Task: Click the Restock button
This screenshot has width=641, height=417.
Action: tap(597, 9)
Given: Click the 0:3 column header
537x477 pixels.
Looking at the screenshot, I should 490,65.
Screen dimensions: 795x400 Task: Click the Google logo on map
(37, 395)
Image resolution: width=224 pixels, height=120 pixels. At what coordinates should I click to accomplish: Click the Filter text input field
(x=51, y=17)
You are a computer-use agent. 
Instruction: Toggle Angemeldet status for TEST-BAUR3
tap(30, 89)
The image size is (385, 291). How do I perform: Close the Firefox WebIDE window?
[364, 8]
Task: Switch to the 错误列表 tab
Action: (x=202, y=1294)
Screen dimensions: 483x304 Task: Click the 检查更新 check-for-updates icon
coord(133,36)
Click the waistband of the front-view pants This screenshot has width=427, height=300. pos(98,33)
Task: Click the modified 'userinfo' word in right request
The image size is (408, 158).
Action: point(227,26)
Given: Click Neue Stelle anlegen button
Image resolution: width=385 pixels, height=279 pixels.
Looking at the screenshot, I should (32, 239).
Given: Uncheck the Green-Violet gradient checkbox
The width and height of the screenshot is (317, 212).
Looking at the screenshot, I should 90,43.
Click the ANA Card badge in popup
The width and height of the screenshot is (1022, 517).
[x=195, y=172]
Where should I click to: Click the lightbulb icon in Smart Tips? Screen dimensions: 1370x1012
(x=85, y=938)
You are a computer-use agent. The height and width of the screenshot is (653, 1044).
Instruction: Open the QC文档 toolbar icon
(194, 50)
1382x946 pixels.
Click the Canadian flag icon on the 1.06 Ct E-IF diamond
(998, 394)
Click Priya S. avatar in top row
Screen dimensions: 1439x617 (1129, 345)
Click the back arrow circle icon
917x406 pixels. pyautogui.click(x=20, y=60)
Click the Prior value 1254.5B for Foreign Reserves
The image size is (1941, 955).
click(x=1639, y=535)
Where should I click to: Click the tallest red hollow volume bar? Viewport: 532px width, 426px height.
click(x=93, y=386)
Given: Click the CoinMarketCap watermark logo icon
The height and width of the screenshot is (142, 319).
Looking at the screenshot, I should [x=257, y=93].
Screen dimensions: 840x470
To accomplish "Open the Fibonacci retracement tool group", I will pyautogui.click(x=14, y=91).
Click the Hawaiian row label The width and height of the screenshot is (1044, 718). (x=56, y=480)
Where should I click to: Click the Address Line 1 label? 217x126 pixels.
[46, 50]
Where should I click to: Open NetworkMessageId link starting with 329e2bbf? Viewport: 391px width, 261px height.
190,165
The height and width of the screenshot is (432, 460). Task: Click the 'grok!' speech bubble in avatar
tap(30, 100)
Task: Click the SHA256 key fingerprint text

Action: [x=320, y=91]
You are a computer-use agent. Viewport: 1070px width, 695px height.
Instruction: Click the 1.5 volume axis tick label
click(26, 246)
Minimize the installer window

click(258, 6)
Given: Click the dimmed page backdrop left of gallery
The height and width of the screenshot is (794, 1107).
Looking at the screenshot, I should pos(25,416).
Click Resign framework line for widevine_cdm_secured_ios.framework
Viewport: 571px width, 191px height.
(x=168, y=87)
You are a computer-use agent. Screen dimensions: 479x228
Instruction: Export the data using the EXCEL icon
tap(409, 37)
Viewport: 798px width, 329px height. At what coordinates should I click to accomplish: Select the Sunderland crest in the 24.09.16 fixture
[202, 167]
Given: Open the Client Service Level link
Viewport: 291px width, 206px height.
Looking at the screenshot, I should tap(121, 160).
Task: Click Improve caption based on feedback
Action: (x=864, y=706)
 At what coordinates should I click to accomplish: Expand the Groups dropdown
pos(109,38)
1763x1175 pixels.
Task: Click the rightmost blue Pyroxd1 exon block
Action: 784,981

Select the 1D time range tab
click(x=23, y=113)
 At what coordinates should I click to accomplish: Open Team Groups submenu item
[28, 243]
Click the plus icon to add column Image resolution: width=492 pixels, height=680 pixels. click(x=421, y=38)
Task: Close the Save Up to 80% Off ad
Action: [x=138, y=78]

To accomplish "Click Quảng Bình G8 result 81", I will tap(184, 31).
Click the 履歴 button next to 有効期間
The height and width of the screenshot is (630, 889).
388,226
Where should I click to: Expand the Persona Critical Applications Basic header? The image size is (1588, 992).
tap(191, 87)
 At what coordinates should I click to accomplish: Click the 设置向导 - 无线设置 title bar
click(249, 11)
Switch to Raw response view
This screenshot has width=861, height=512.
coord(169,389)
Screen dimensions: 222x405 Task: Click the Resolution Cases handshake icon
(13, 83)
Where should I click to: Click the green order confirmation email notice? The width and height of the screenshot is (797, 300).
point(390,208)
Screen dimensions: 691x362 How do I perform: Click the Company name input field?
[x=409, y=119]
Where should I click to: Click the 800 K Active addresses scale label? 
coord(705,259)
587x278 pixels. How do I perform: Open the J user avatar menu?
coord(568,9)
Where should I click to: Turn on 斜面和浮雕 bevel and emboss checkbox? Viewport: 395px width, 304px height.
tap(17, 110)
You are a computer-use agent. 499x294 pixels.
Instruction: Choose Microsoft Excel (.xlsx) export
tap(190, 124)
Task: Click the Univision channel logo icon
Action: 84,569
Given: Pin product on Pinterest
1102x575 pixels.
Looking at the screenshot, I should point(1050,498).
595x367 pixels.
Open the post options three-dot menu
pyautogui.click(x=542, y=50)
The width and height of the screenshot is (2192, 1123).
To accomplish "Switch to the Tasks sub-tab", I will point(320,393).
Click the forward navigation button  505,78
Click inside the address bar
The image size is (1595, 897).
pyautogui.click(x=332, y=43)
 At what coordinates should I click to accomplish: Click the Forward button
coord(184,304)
^^^^
> Exercise description
Update the rows between the lines holding "Task: Click the modified" and "(x=85, y=938)", inclusive, by replacing "badge" with "tag" and changing nothing else. Return only those lines.

> Result
Task: Click the modified 'userinfo' word in right request
The image size is (408, 158).
Action: point(227,26)
Given: Click Neue Stelle anlegen button
Image resolution: width=385 pixels, height=279 pixels.
Looking at the screenshot, I should (32, 239).
Given: Uncheck the Green-Violet gradient checkbox
The width and height of the screenshot is (317, 212).
Looking at the screenshot, I should 90,43.
Click the ANA Card tag in popup
The width and height of the screenshot is (1022, 517).
[x=195, y=172]
Where should I click to: Click the lightbulb icon in Smart Tips? Screen dimensions: 1370x1012
(x=85, y=938)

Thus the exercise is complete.